▶ **Input for this task**:
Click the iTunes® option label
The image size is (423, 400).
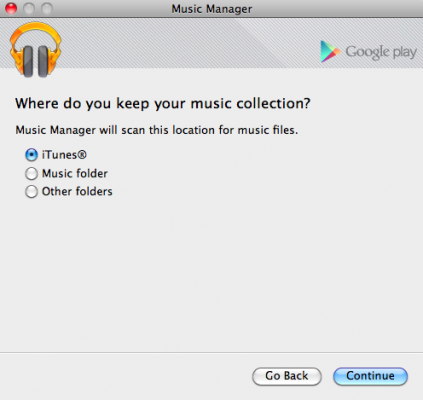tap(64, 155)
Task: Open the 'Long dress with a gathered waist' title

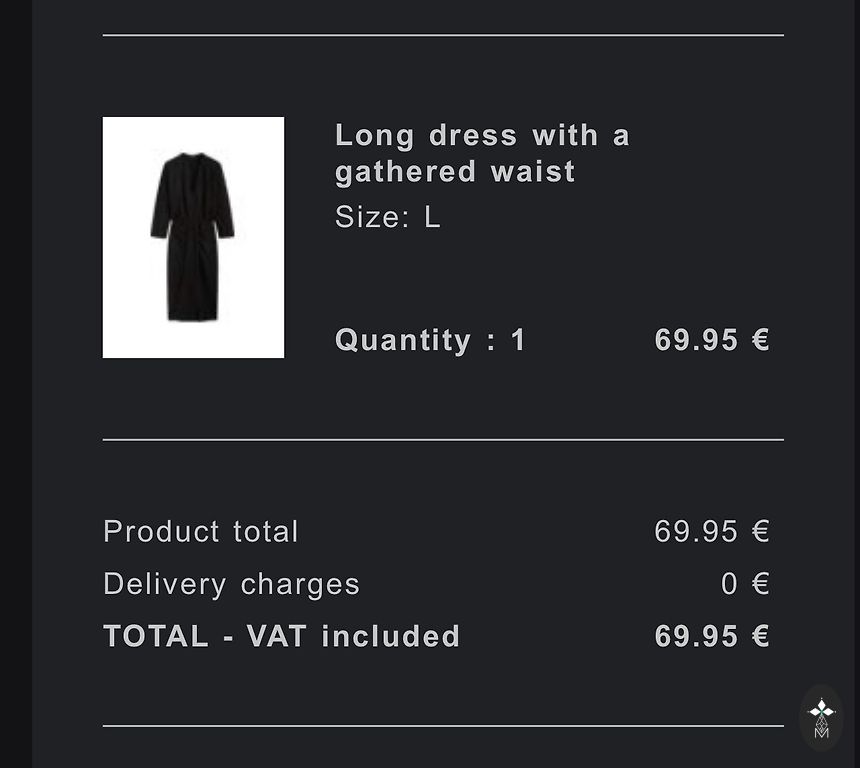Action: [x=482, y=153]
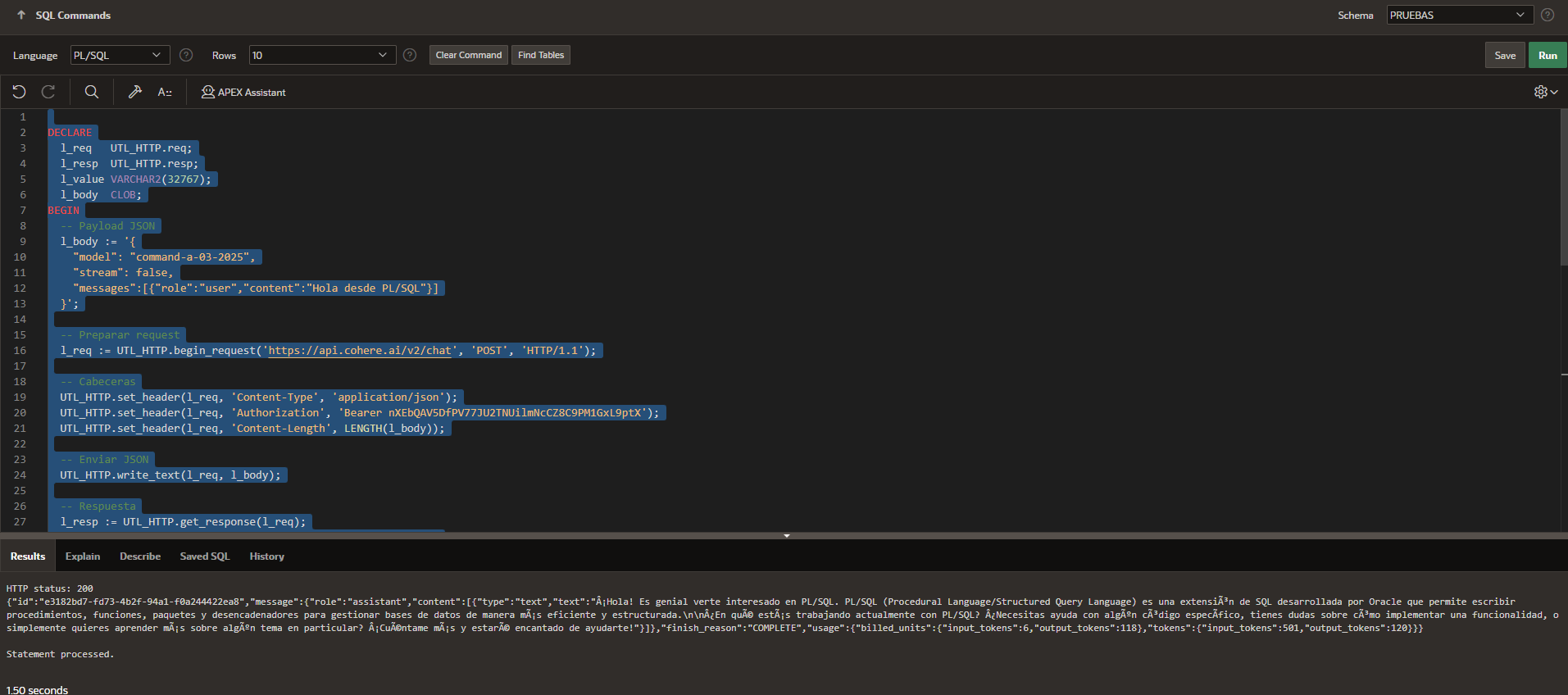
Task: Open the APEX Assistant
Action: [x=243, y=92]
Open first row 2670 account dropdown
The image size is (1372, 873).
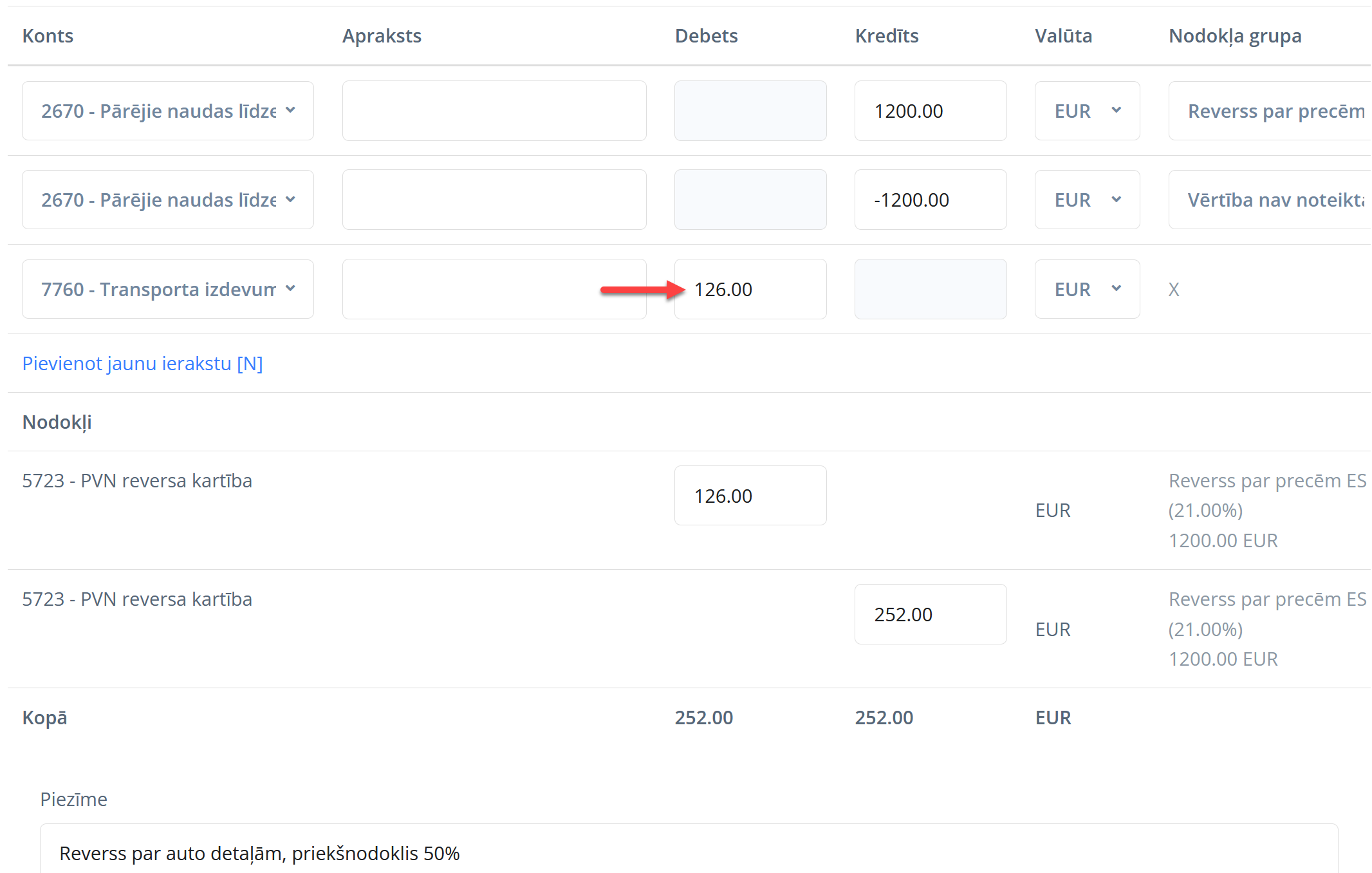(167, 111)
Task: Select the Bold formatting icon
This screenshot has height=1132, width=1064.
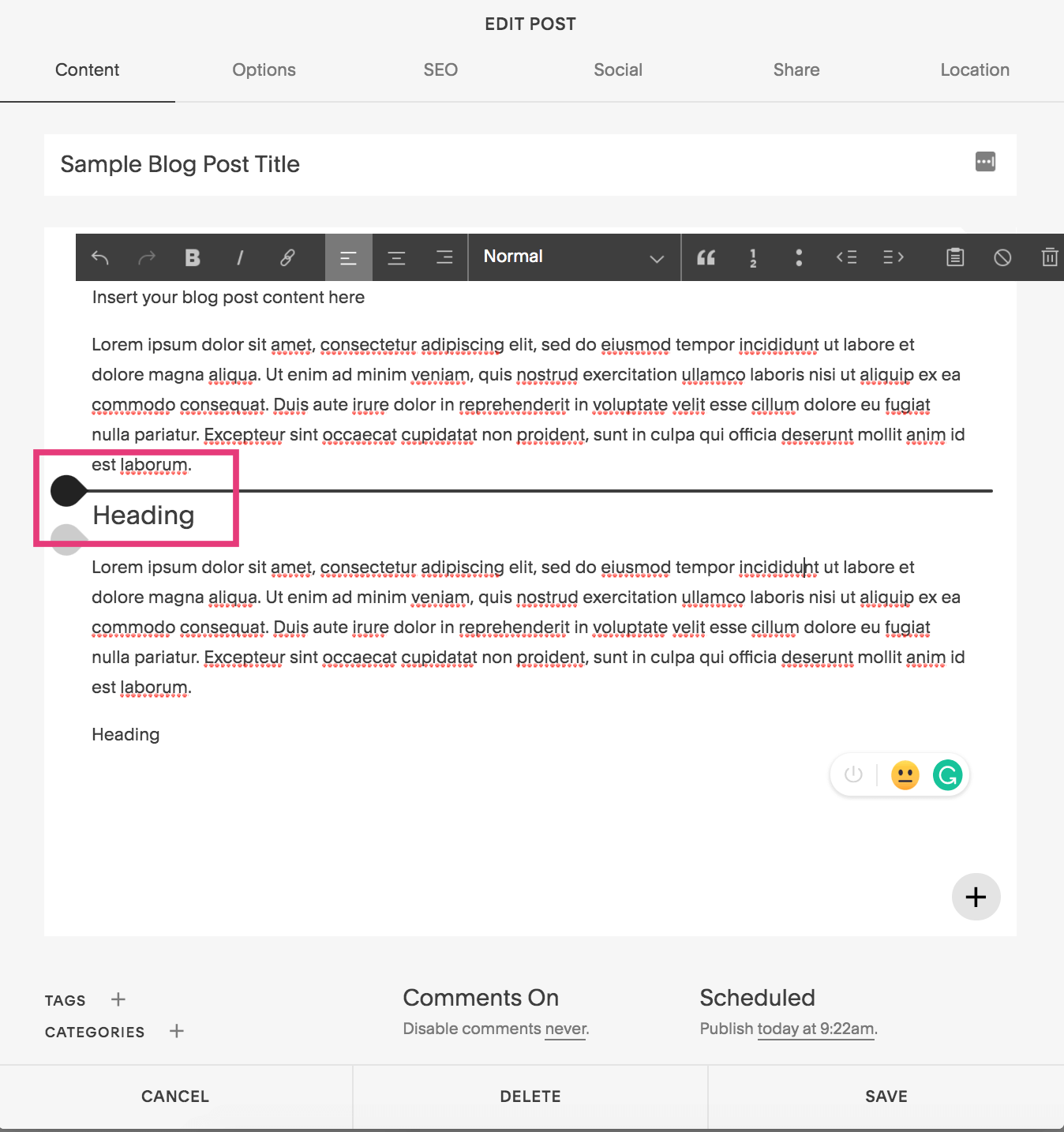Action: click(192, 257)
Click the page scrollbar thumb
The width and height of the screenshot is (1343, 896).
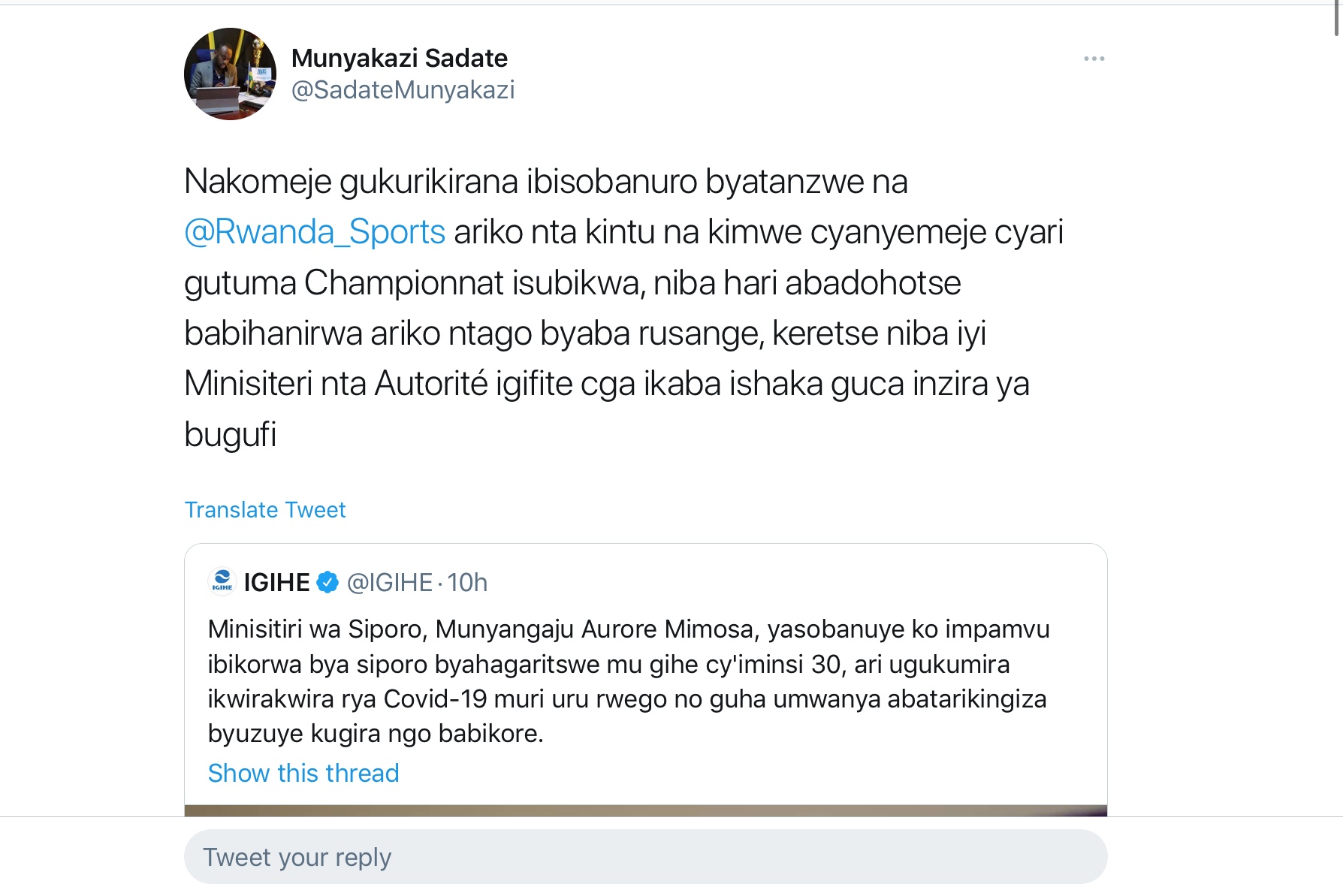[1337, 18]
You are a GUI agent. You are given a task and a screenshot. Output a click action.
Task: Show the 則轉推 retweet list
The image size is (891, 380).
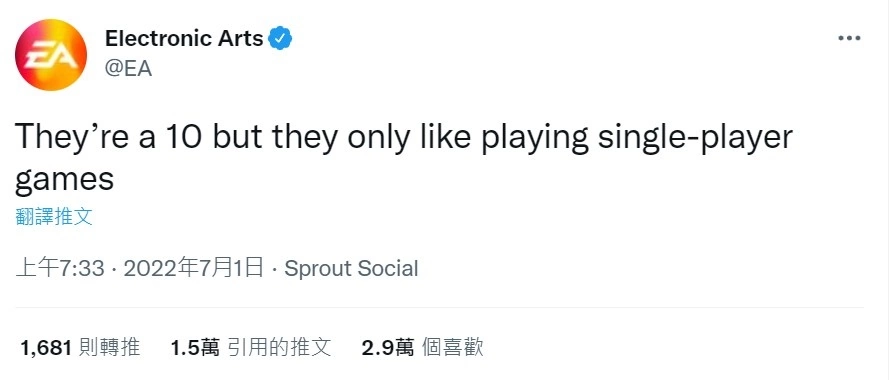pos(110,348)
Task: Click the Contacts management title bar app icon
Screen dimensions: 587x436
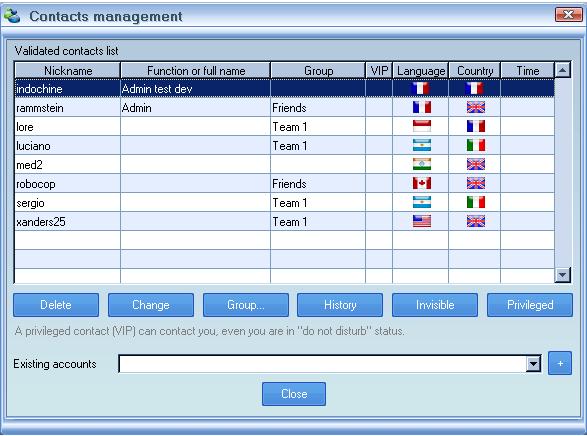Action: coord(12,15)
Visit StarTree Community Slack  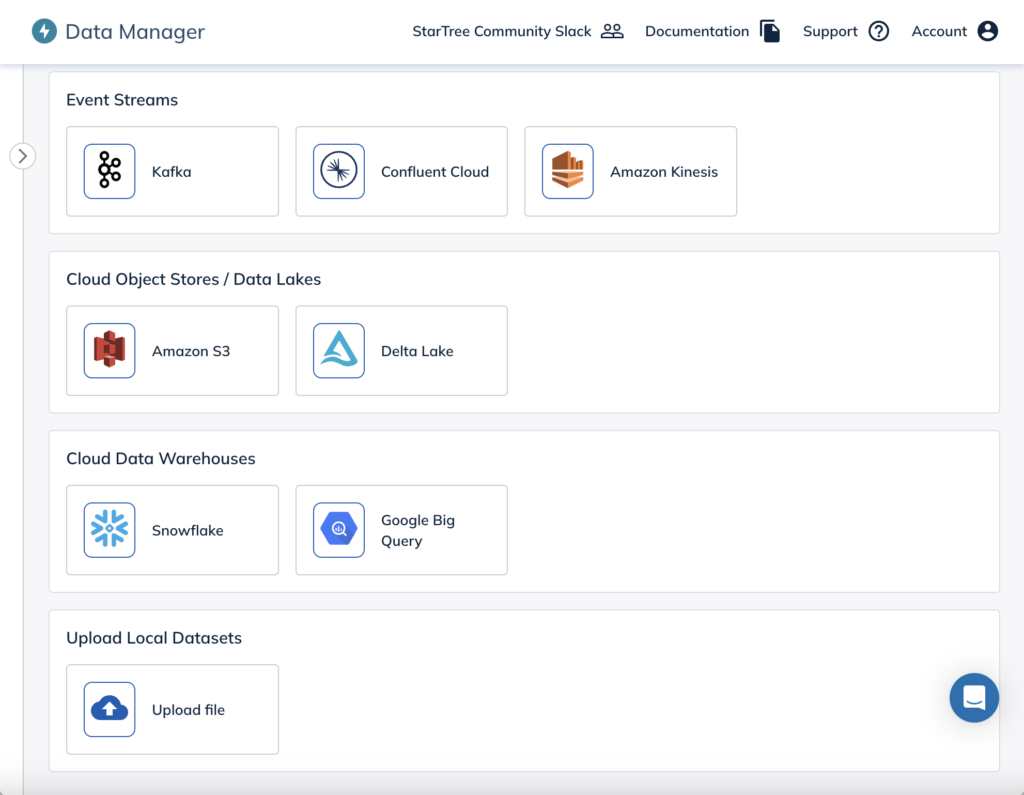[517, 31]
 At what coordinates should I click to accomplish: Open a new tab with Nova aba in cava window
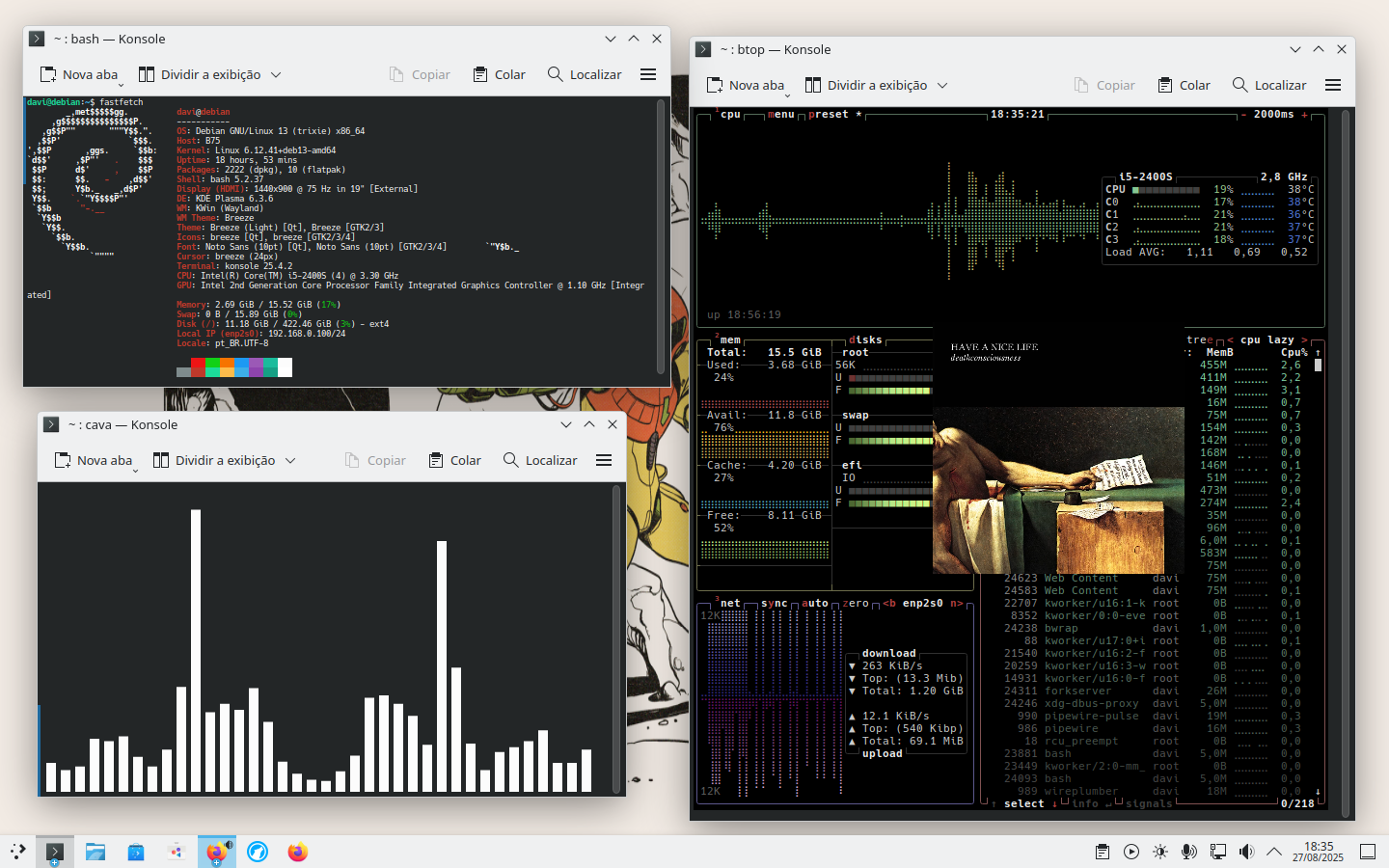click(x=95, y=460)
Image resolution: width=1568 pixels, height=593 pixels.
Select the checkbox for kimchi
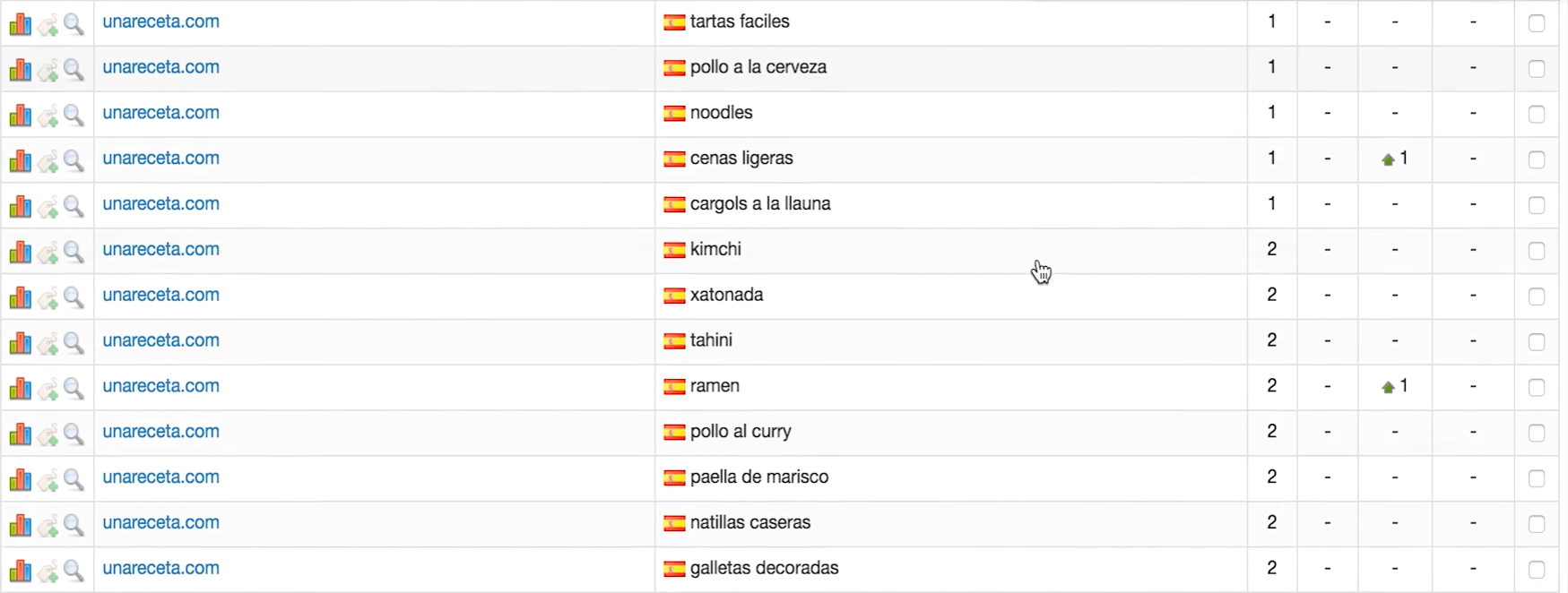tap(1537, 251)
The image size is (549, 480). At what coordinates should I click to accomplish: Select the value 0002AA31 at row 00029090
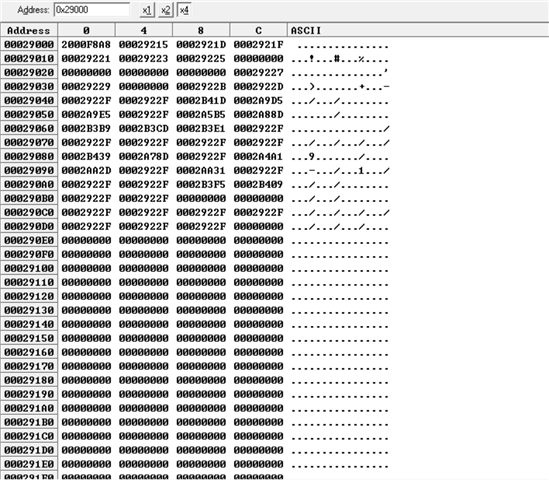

▶ **Work task**:
Set down only the lines from the one with "Image resolution: width=1568" through the end of the entries, exactly as they appear, leaving out each picture.

▶ **Reply**:
Image resolution: width=1568 pixels, height=593 pixels.
Select the checkbox for kimchi
tap(1537, 251)
The image size is (549, 480). At what coordinates should I click to accomplish: Select the value 0002AA31 at row 00029090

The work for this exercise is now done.